QUOTED PASSAGE:
***

In his own time Friedrich Jahn was seen by both supporters and opponents as a liberal figure. He advocated that the German states should unite after the withdrawal of Napoleon's occupying armies and establish a democratic constitution under the Hohenzollern monarchy, which would include the right to free speech. As a German nationalist, Jahn advocated maintaining German language and culture against foreign influence. In 1810 he wrote, "Poles, French, priests, aristocrats and Jews are Germany's misfortune." At the time Jahn wrote this, the German states were occupied by foreign armies under the leadership of Napoleon. Also, Jahn was "the guiding spirit" of the fanatic book burning episode carried out by revolutionary students at the Wartburg festival in 1817.

Scholarly focus on the völkischness of Jahn's thought started in the 1920s with a new generation of Jahn interpreters like Edmund Neuendorff and Karl Müller. Neuendorff explicitly linked Jahn with National Socialism. The equation by the National Socialists of Jahn's ideas with their world view was more or less complete by the mid-1930s. Alfred Baeumler, an educational philosopher and university lecturer who attempted to provide theoretical support for Nazi ideology (through the interpretation of Nietzsche among others) wrote a monograph on Jahn in which he characterized Jahn's invention of gymnastics as an explicitly political project, designed to create the ultimate völkisch citizen by educating his body.

***

EXERCISES TO COMPLETE:
1: Condense the paragraph of the passage on Friedrich Jahn that begins "Scholarly focus on the völkischness" into a short bulleted list that keeps its main facts.
2: Extend the passage on Friedrich Jahn, starting after its final sentence.

[Collected data]
***

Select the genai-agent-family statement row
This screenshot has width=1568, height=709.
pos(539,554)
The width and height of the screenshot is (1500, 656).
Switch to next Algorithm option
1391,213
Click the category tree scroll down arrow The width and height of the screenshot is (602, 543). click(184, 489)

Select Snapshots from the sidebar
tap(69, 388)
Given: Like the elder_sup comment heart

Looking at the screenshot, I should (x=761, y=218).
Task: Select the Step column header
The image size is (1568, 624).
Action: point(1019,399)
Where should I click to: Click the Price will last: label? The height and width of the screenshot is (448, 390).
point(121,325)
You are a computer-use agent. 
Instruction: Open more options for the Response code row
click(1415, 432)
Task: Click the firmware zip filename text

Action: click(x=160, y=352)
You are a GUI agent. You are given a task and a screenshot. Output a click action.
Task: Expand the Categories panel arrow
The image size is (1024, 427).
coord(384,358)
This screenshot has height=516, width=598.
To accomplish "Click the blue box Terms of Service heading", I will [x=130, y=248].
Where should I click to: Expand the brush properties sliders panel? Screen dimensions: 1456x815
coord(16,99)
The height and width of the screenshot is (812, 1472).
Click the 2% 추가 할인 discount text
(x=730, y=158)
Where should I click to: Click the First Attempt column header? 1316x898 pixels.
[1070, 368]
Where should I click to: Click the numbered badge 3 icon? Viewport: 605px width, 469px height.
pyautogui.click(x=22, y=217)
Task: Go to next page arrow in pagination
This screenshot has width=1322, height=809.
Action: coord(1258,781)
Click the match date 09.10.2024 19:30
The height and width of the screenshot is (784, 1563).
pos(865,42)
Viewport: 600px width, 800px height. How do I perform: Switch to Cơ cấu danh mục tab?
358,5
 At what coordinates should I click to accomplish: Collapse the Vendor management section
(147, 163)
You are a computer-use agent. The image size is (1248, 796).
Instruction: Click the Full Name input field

***

RESULTS OF THE EXERCISE:
1:
- Scholars began focusing on the völkisch side of Jahn's thought in the 1920s, led by interpreters such as Edmund Neuendorff and Karl Müller.
- Neuendorff explicitly linked Jahn with National Socialism.
- By the mid-1930s the National Socialists had more or less fully equated Jahn's ideas with their world view.
- Alfred Baeumler, an educational philosopher and university lecturer who sought to give Nazi ideology theoretical support, wrote a monograph on Jahn.
- In it he cast Jahn's invention of gymnastics as a political project meant to create the ultimate völkisch citizen by educating his body.

2:
Jahn gained infamy in English-speaking countries following the publication of Peter Viereck's Metapolitics: The Roots of the Nazi Mind (1941). Viereck claimed Jahn was the spiritual founder of Nazism who inspired early German romantics with anti-Semitic and authoritarian doctrines, influencing Wagner and finally, the Nazis. In a review of Viereck's book Jacques Barzun observed that Viereck's portrait of cultural trends supposedly leading to Nazism was "a caricature without resemblance" relying on "misleading shortcuts." Viereck's response in the same issue points out that it is clear from Barzun's remarks that Barzun did not read far into the book.